Stored entries
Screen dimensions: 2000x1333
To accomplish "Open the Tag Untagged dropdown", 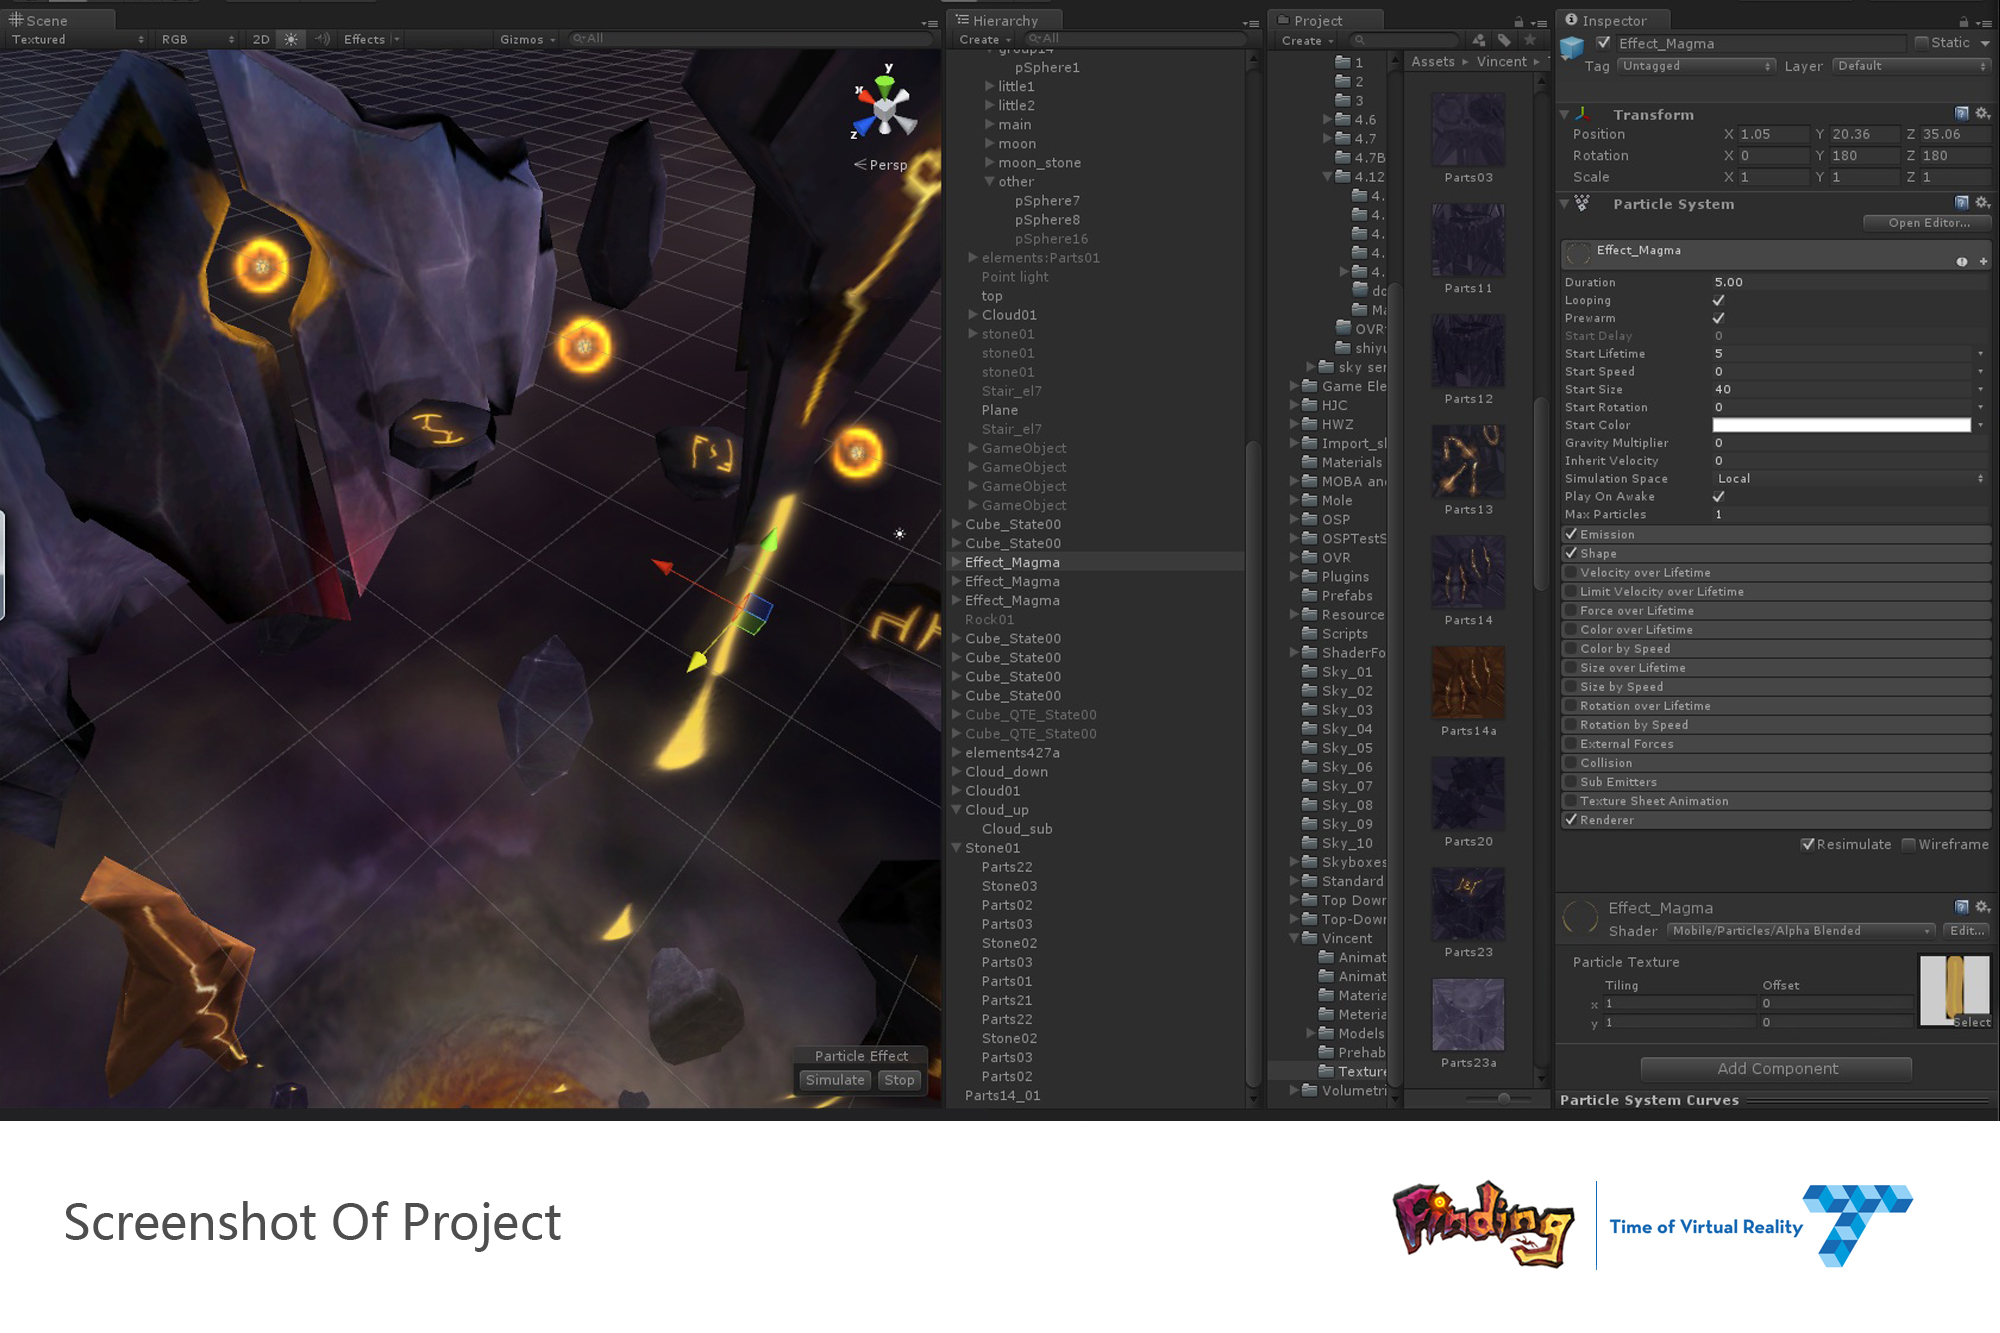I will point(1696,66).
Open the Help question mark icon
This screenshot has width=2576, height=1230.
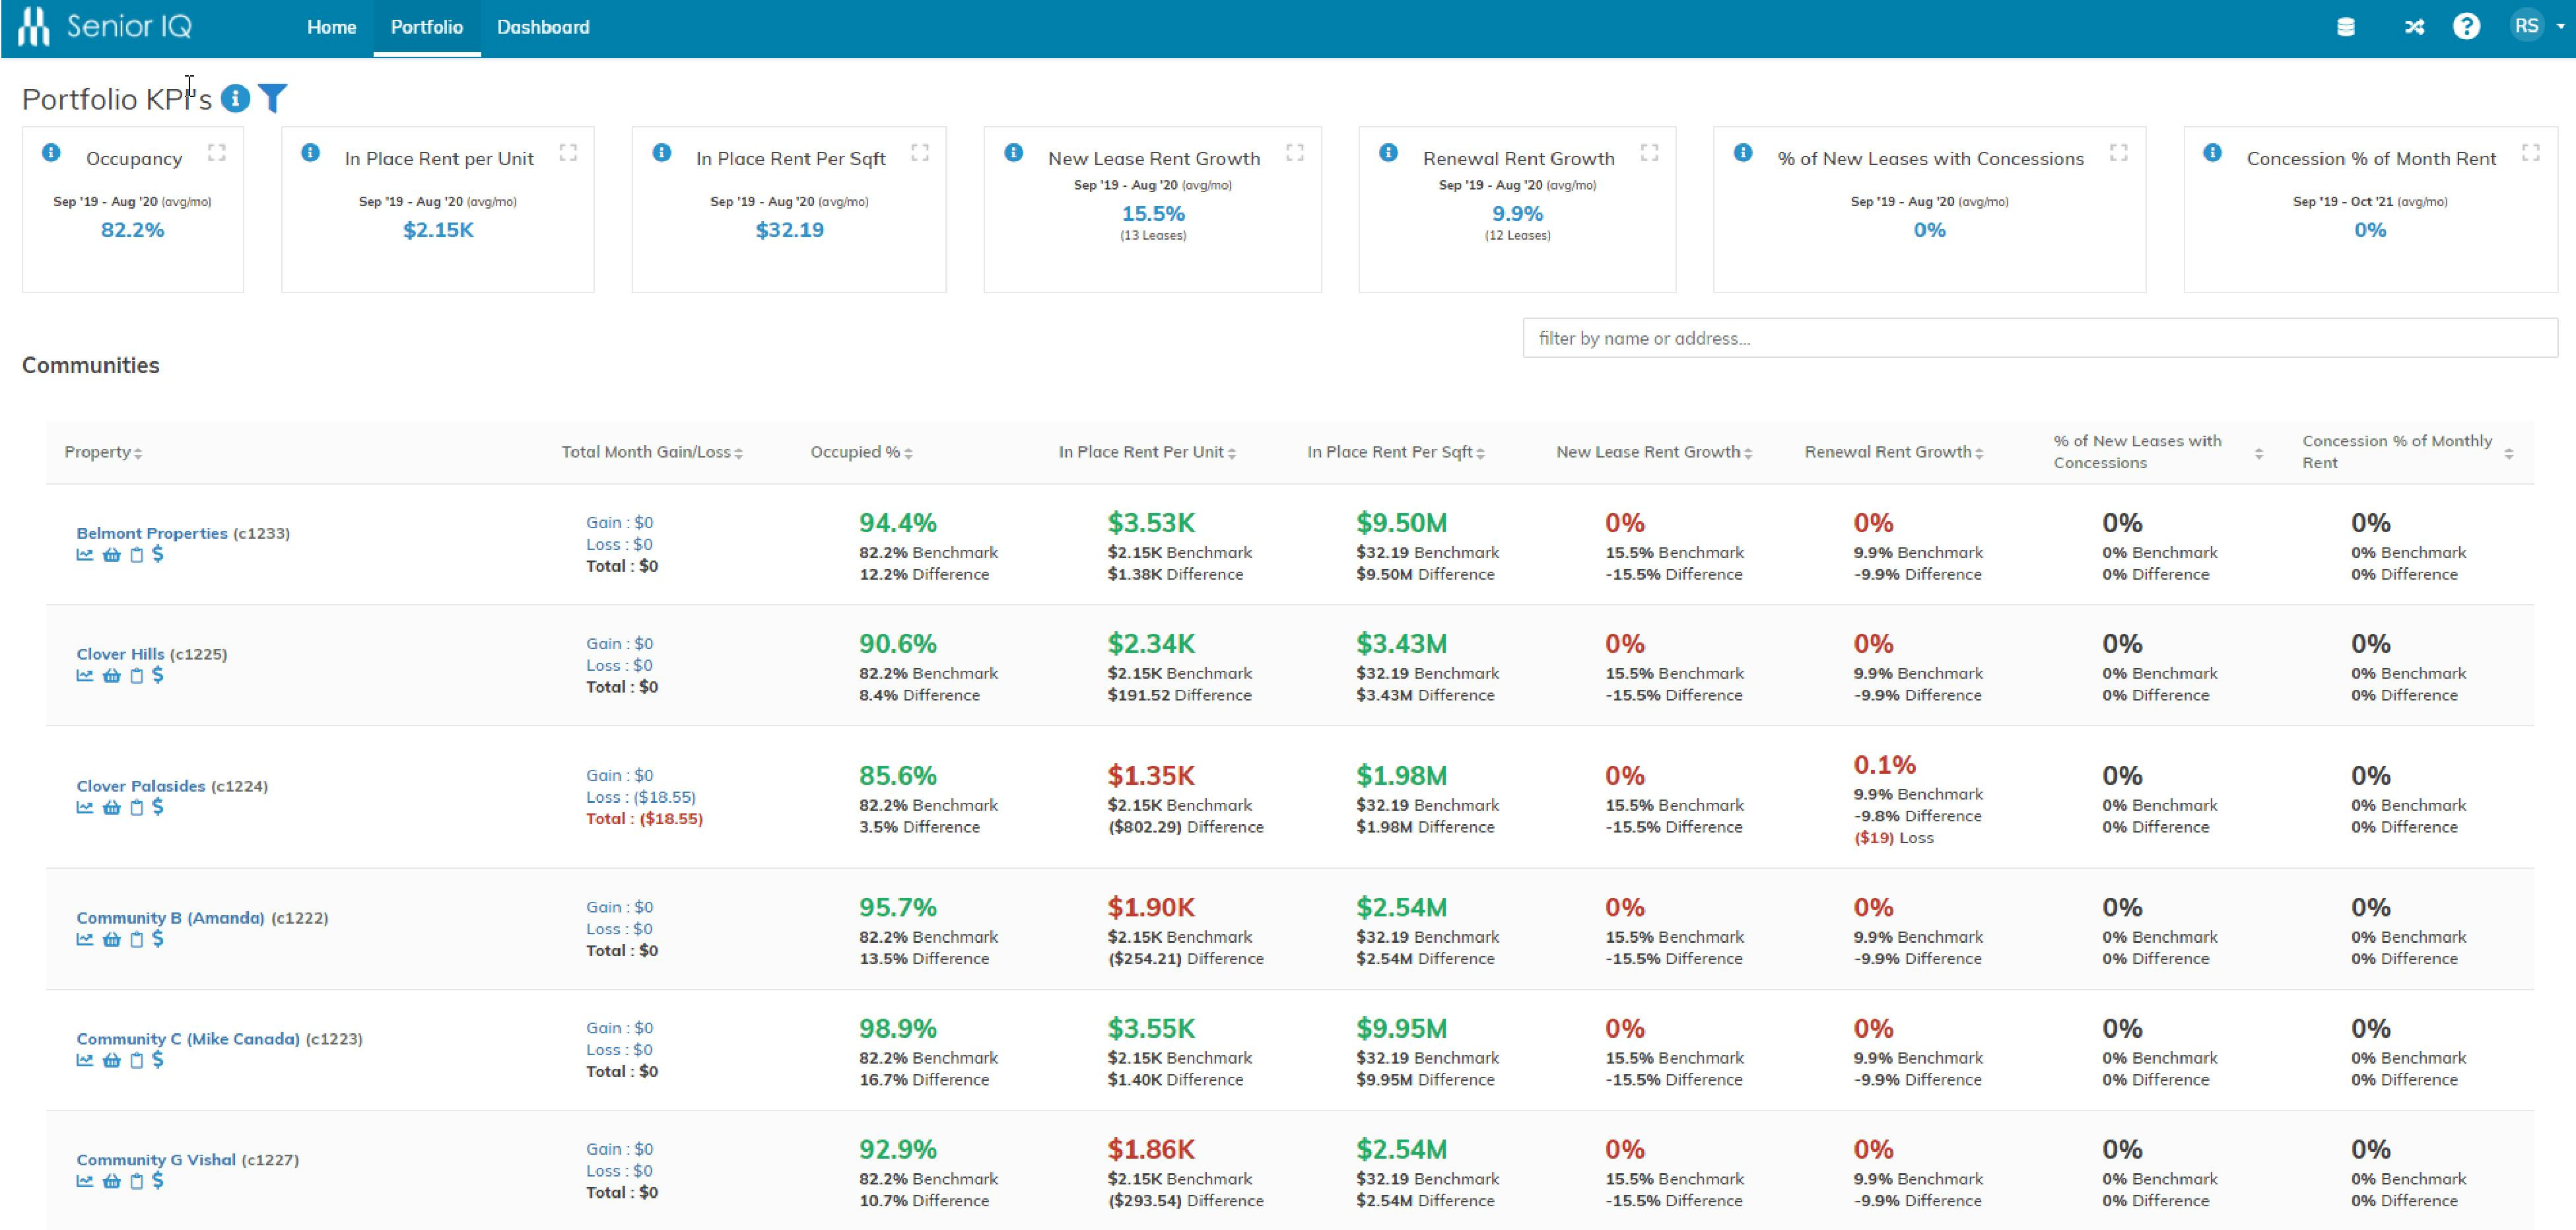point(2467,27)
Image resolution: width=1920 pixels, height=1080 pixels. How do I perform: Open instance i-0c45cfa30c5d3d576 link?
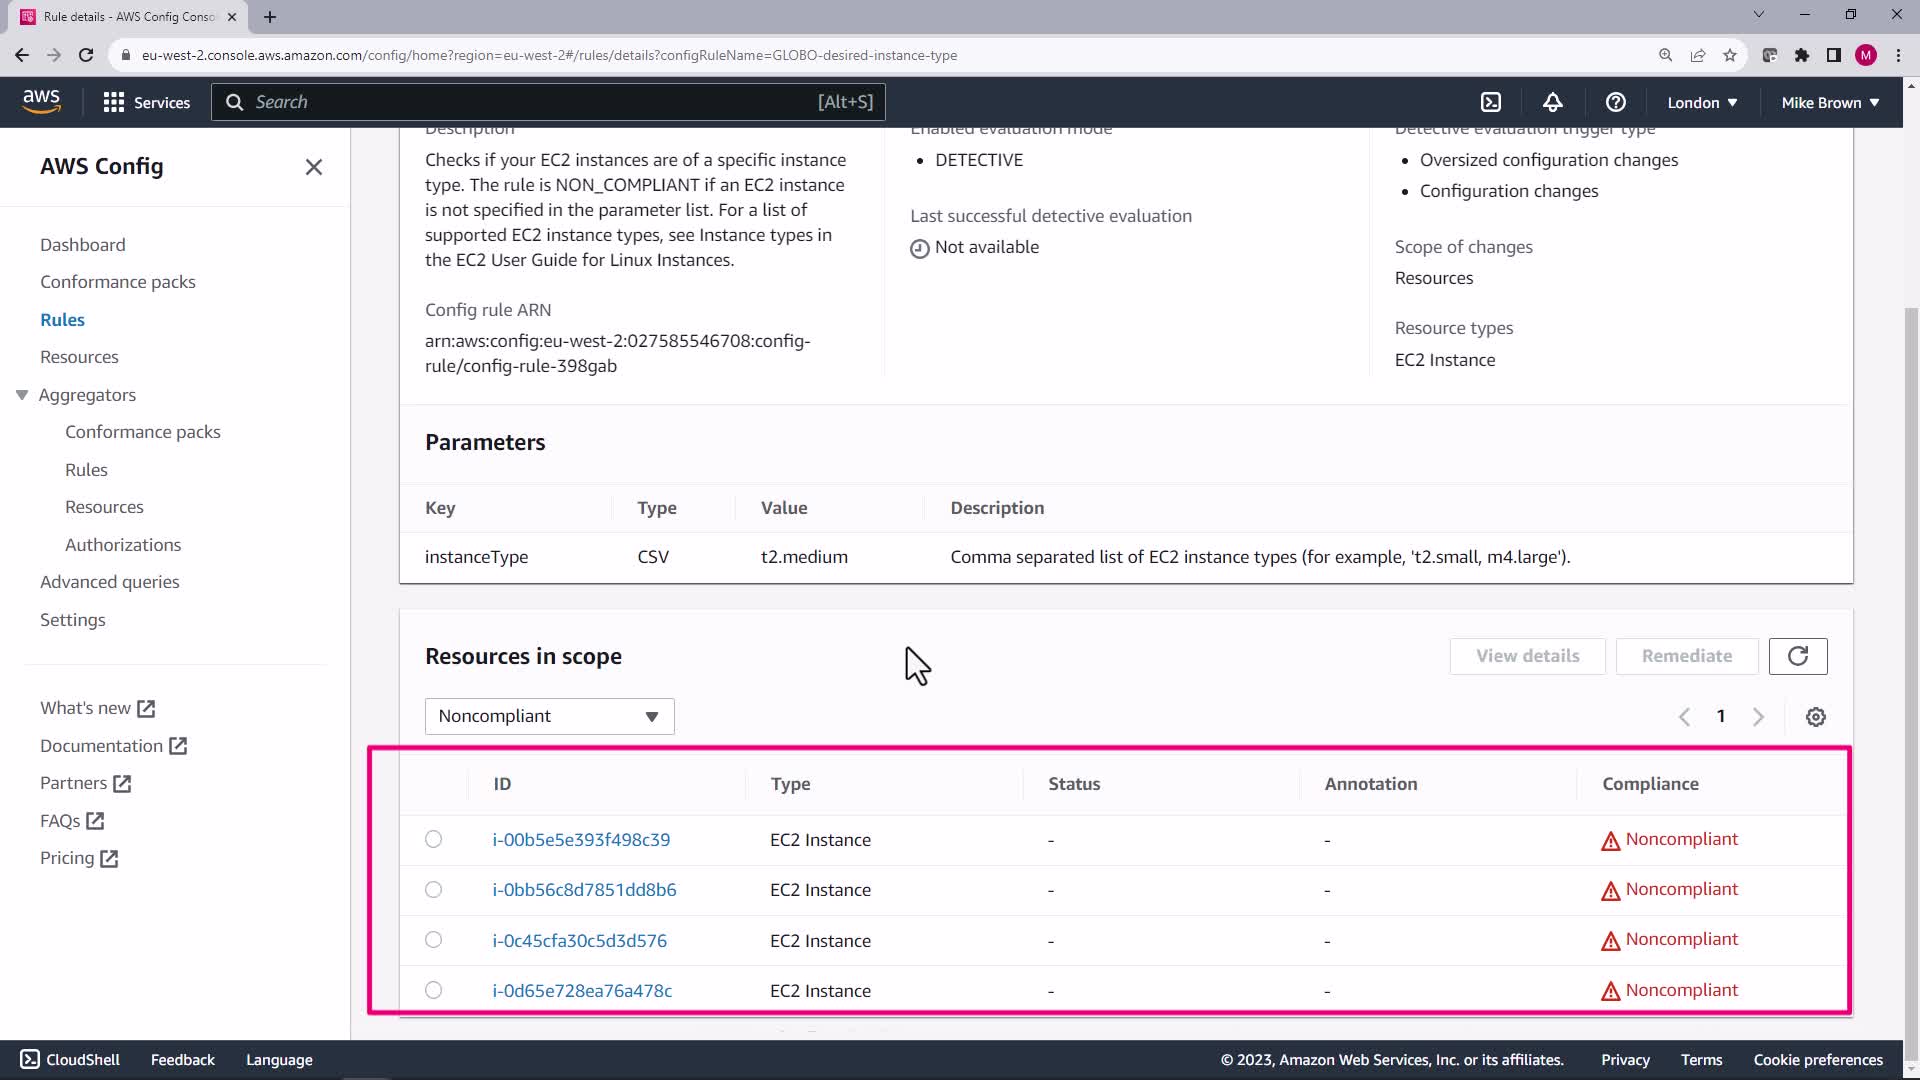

# WORK REQUEST
Retype the lines exactly as they appear, beginning with the line that contains "Open the Help question mark icon" and ending with the final line of the entries, and omit the pictures.

# RESULT
Open the Help question mark icon
This screenshot has width=2576, height=1230.
point(2467,27)
Image resolution: width=1920 pixels, height=1080 pixels. How do I perform: Open instance i-0c45cfa30c5d3d576 link?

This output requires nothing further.